Luckily, lead single and side two opener "The Lightning I, II" amps up to a burst of euphoric chamber pop-inflected heartland rock; concerned yet hopeful, it ranks among Arcade Fire's very best, even if it's a bit pandering (it seems that heartland rock effectively soothes fatigued millennials). "Unconditional I (Lookout Kid)" is a touching folk rock song for Butler and Chassagne's son, though good dance-pop production and an excellent Peter Gabriel feature can't fix "Unconditional II (Race And Religion)"'s nonsensical and utterly baffling lyrics ("I'll be your race and religion/You be my race and religion/This love is no superstition/United body and soul," Chassagne sings). The earnest acoustic closer "WE" sounds like it'll reach some epic moment of catharsis, but is instead a dull and inconclusive end to this wildly uneven LP.
By aiming for stylistic variety and trying to say something about everything, WE feels labored, lacking thematic depth and overall cohesion. Instead of adding new perspective, Arcade Fire opt for a surface-level survey of our world that's too clunky and scattered for longevity. The dystopian technological unease is philosophically reminiscent of Childish Gambino's 3.15.20, except that record was more focused and didn't care if people liked it or even heard it. On the other hand, the forced togetherness (lines like "Rabbit Hole"'s "Until the world is made whole/One body, one soul" and basically all of "Race And Religion") revives painful memories of Richard Ashcroft's United Nations Of Sound and Coldplay's Music Of The Spheres, two records whose fake deep, grandiose universality failed most spectacularly and hilariously. Arcade Fire certainly aren't as mediocre as later-period U2 or current era Coldplay, but Win Butler certainly sounds a lot like Bono and Chris Martin: asking all the same worldly questions with seemingly little genuine urgency and coming up with elementary answers that don't ease the everyday struggles, but obviously trying very hard.
WE has a smattering of vinyl variants, though the standard black vinyl is divided between a European edition pressed at GZ, an American edition plated at GZ but likely pressed at MRP, and another edition sold in North America but pressed at MPO. All of them are 180gm LPs cut by Ryan Smith at Sterling Sound, and there's no way to distinguish sealed copies of the MPO and MRP pressings. I ended up with the MPO pressing, which sounds okay albeit a bit muddy; the mix itself is dense and compressed, the levels between song sections aren't the most even, and there's little breathing space to begin with (the MPO LP sounds equal to or slightly worse than the 24/96 file). Side 1 has some mild inner groove distortion, and the pressing quality is average (mine was noisy and scuffed out of the package, though a vacuum clean helped).

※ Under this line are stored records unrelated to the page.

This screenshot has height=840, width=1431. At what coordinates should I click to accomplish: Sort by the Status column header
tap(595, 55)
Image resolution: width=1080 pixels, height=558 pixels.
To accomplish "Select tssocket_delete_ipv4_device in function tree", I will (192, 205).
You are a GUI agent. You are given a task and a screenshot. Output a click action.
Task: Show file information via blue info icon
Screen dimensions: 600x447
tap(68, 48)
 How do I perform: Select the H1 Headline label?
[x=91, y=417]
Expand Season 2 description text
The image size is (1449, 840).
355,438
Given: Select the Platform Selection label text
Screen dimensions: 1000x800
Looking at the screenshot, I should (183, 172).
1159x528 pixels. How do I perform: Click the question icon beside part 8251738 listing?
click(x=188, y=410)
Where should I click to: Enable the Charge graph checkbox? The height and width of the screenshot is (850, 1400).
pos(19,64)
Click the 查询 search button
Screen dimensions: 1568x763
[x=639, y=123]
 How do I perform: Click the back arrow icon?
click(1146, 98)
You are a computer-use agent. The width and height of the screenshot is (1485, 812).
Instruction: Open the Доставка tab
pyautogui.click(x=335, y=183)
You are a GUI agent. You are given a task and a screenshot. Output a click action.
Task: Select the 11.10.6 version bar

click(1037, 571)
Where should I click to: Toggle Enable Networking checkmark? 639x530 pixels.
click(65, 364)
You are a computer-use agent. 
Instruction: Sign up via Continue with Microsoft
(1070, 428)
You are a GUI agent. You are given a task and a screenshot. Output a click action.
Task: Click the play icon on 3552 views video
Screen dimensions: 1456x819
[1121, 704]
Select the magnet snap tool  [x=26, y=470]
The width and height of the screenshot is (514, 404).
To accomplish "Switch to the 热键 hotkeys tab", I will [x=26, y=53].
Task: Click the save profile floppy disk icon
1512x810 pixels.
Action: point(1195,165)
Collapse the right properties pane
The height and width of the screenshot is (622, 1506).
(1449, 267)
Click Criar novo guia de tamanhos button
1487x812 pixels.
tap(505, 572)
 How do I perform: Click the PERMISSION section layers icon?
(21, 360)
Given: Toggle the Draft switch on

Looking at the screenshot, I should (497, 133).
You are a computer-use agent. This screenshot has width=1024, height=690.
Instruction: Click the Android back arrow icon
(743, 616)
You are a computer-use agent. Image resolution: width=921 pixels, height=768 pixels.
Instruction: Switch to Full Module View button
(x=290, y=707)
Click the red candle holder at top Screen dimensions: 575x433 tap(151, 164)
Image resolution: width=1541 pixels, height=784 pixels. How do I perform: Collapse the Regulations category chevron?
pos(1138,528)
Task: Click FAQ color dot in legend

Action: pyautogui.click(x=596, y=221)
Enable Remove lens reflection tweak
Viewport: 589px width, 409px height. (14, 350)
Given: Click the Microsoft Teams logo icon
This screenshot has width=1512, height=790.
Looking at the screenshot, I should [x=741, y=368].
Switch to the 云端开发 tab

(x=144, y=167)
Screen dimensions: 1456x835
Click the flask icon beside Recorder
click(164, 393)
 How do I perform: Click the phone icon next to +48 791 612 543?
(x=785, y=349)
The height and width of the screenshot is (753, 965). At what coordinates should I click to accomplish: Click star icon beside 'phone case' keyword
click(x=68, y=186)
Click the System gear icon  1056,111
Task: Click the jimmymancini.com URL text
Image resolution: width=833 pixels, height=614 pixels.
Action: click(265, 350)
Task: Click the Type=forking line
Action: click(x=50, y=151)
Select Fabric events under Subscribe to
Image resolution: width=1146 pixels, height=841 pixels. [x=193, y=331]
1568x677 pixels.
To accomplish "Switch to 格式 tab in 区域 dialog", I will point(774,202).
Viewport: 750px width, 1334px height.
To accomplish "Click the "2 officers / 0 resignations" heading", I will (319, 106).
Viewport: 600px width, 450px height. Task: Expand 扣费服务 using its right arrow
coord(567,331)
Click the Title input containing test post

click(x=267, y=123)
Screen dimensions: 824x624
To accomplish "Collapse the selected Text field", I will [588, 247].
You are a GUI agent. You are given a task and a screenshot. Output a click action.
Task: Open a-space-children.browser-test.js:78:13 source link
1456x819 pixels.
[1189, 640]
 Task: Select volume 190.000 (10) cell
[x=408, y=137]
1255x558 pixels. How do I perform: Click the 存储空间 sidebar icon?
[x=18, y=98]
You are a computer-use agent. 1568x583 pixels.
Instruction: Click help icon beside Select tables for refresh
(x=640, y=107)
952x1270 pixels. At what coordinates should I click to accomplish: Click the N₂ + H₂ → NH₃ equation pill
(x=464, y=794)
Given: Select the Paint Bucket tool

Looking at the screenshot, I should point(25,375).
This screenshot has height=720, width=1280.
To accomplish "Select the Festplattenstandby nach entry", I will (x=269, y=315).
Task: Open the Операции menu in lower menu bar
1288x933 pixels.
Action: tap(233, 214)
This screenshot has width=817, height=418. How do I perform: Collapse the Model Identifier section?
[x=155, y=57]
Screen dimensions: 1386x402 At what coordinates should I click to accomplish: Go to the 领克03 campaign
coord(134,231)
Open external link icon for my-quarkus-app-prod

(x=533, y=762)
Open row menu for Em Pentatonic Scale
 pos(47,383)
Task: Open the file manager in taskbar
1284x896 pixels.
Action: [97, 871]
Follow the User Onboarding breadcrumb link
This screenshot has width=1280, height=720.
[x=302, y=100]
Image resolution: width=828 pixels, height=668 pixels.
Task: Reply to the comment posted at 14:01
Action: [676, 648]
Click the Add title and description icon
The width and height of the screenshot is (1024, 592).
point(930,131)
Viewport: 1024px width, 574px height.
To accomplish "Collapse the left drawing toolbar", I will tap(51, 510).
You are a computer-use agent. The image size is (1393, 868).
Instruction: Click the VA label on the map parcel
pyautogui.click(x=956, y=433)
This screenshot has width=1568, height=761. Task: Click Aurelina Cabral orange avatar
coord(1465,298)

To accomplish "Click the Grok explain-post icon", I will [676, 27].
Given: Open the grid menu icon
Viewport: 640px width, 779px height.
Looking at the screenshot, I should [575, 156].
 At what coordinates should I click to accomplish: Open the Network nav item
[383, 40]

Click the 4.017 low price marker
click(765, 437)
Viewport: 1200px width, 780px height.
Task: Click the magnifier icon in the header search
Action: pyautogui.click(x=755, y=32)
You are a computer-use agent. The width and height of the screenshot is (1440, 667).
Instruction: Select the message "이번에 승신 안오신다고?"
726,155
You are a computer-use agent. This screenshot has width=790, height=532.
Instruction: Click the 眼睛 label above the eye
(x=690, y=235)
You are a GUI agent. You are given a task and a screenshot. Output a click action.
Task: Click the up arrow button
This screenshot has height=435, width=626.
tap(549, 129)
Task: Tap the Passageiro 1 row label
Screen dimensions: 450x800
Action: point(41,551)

The packaging consists of a glossy and embossed gatefold jacket, a 36×'24" poster with credits, a removable tracklist card lightly glued to the back cover, a printed inner sleeve with lyrics, and a 4" square "I Unsubscribe" sticker that gets more annoying each time you see it. For a $31+ single LP, it's a satisfying vinyl package, but only if you plan to look at it frequently.